目前的工作: To determine the DDR1 mutations in 7 OSCC cell lines.
Note:
The external gene-specific primers and internal M13-appended PCR primers for activation loops and JM domain (Ref.1)(Ref.2) 這兩篇的mutation都與drug的sensitivity有關。
我稍微追了一下Ref.2: Cancer Cell 2005這篇以High-throughput DNA resequencing 在164 polycythemia vera病人當中的121位有 JAK2V617F missense mutation,其中41位homozygous mutation; 80位 heterozygous mutation。Homozygous mutations來自於mutation allele的duplication。這篇的貢獻在於Inhibition of the JAK2V617F kinase with a small molecule inhibitor leads to inhibition of proliferation of hematopoietic cells, suggesting that the JAK2 tyrosine kinase is a potential target for pharmacologic inhibition in patients with myeloproliferative disorders。

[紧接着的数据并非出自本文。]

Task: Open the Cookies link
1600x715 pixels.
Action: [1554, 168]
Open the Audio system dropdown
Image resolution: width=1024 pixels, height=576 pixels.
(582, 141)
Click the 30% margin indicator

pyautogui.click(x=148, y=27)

不過他們不是第一個在myeloproliferative disorders發現這個突變點的唯一group,幾乎在同時,另一個group也identify到JAK2V617F的 mutation 並且發表於Nature (2005),這篇是在講 JAK2V617F mutation leads to constitutive tyrosine phosphorylation activity that promotes cytokine hypersensitivity and induces erythrocytosis in a mouse model。這兩篇是最早identify到JAK2V617F的group。
之後,一直到最近,這當中陸陸續續發表了好多篇針對JAK2V617F sensitive的kinase inhibitor的paper。如最近的(Blood. 2011) (Blood Rev. 2011) 這兩篇。很有趣耶(面白いね)。